### WHAT YOU SHOULD DO
Every line from the one holding "Task: Select the purple" through the final line of the entries is to be reproduced exactly, and no other line.

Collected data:
_ _ _ _ _

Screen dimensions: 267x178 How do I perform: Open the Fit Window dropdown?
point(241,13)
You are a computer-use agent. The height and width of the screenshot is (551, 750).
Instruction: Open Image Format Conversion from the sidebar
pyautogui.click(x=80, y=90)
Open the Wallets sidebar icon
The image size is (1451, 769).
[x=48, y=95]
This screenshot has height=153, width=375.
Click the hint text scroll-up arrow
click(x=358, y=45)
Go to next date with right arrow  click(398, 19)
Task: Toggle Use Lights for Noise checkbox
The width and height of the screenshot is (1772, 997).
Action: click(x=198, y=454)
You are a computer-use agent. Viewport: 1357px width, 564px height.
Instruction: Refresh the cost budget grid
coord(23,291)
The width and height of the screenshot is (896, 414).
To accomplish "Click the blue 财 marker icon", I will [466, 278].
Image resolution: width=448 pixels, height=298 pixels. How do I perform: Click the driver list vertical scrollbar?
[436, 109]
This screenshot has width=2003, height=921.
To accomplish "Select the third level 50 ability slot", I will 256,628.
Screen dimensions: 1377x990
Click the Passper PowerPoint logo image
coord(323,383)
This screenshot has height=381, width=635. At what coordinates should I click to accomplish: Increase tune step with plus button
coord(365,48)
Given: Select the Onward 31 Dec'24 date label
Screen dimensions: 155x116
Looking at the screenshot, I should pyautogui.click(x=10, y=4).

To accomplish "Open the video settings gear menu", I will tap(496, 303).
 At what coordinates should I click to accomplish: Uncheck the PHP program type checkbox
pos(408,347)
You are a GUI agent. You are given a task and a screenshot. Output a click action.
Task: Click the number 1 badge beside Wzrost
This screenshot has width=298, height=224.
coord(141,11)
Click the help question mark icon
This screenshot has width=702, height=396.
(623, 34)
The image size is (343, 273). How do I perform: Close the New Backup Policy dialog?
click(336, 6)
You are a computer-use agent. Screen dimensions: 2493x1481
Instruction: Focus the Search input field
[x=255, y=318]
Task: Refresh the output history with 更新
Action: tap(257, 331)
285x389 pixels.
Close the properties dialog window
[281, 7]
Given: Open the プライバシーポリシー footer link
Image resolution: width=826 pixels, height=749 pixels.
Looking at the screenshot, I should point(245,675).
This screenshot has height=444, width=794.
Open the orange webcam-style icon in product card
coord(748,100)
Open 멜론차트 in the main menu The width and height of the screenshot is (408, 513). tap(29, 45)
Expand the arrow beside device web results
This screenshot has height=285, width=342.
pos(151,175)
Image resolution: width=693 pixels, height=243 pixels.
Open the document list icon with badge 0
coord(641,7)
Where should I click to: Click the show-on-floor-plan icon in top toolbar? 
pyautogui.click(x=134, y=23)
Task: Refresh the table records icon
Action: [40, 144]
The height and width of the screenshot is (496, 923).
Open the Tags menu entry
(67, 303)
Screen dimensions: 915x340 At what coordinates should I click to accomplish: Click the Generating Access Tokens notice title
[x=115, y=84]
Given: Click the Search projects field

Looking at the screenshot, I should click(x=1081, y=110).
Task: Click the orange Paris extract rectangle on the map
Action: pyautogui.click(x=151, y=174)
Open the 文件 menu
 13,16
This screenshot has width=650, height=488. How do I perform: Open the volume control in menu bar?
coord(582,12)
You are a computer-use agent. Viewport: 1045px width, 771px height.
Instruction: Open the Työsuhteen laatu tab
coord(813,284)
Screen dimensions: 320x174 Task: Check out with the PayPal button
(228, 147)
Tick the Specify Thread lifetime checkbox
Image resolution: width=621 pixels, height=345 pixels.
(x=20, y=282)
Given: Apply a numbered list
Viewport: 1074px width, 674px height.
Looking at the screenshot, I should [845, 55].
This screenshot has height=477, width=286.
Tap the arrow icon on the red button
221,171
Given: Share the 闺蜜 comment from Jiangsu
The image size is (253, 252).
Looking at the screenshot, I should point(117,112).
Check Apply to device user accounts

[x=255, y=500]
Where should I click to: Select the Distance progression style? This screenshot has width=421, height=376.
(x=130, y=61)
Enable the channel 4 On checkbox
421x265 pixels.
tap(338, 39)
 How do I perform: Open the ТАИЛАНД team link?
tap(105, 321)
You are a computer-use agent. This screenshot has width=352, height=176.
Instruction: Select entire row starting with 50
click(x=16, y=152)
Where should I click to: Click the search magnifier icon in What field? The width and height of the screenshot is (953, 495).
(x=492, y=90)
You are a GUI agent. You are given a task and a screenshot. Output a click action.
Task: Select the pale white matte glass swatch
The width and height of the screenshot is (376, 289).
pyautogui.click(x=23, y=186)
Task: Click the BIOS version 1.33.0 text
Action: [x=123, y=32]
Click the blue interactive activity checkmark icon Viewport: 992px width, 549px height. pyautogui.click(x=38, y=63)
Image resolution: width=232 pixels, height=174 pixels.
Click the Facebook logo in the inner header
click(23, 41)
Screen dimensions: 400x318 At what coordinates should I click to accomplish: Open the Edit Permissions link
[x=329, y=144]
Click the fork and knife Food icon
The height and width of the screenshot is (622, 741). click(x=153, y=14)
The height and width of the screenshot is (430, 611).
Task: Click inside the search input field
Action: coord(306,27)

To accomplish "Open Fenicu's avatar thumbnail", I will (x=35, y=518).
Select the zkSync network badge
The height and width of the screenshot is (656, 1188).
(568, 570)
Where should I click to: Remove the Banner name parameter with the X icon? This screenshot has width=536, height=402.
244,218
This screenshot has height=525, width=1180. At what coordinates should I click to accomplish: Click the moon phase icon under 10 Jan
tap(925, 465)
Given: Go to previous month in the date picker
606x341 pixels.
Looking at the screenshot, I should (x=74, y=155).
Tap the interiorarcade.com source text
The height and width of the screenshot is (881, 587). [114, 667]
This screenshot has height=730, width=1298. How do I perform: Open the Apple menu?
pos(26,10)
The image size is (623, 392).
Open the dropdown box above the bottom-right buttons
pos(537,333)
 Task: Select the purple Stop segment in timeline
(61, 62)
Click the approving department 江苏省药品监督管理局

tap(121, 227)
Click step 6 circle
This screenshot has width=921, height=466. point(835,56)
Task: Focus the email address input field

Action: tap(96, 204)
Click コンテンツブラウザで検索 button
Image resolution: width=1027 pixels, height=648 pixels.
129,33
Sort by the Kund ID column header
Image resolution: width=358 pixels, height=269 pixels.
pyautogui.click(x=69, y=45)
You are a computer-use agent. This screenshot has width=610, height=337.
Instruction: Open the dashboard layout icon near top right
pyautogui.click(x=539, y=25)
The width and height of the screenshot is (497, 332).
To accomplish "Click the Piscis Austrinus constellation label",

_ _ _ _ _

### SOLUTION TO THIS PROBLEM
 Task: Select the purple Stop segment in timeline
(61, 62)
Click the approving department 江苏省药品监督管理局

tap(121, 227)
Click step 6 circle
This screenshot has width=921, height=466. point(835,56)
Task: Focus the email address input field

Action: tap(96, 204)
Click コンテンツブラウザで検索 button
Image resolution: width=1027 pixels, height=648 pixels.
129,33
Sort by the Kund ID column header
Image resolution: width=358 pixels, height=269 pixels.
pyautogui.click(x=69, y=45)
You are a computer-use agent. This screenshot has width=610, height=337.
Instruction: Open the dashboard layout icon near top right
pyautogui.click(x=539, y=25)
The width and height of the screenshot is (497, 332).
To accomplish "Click the Piscis Austrinus constellation label",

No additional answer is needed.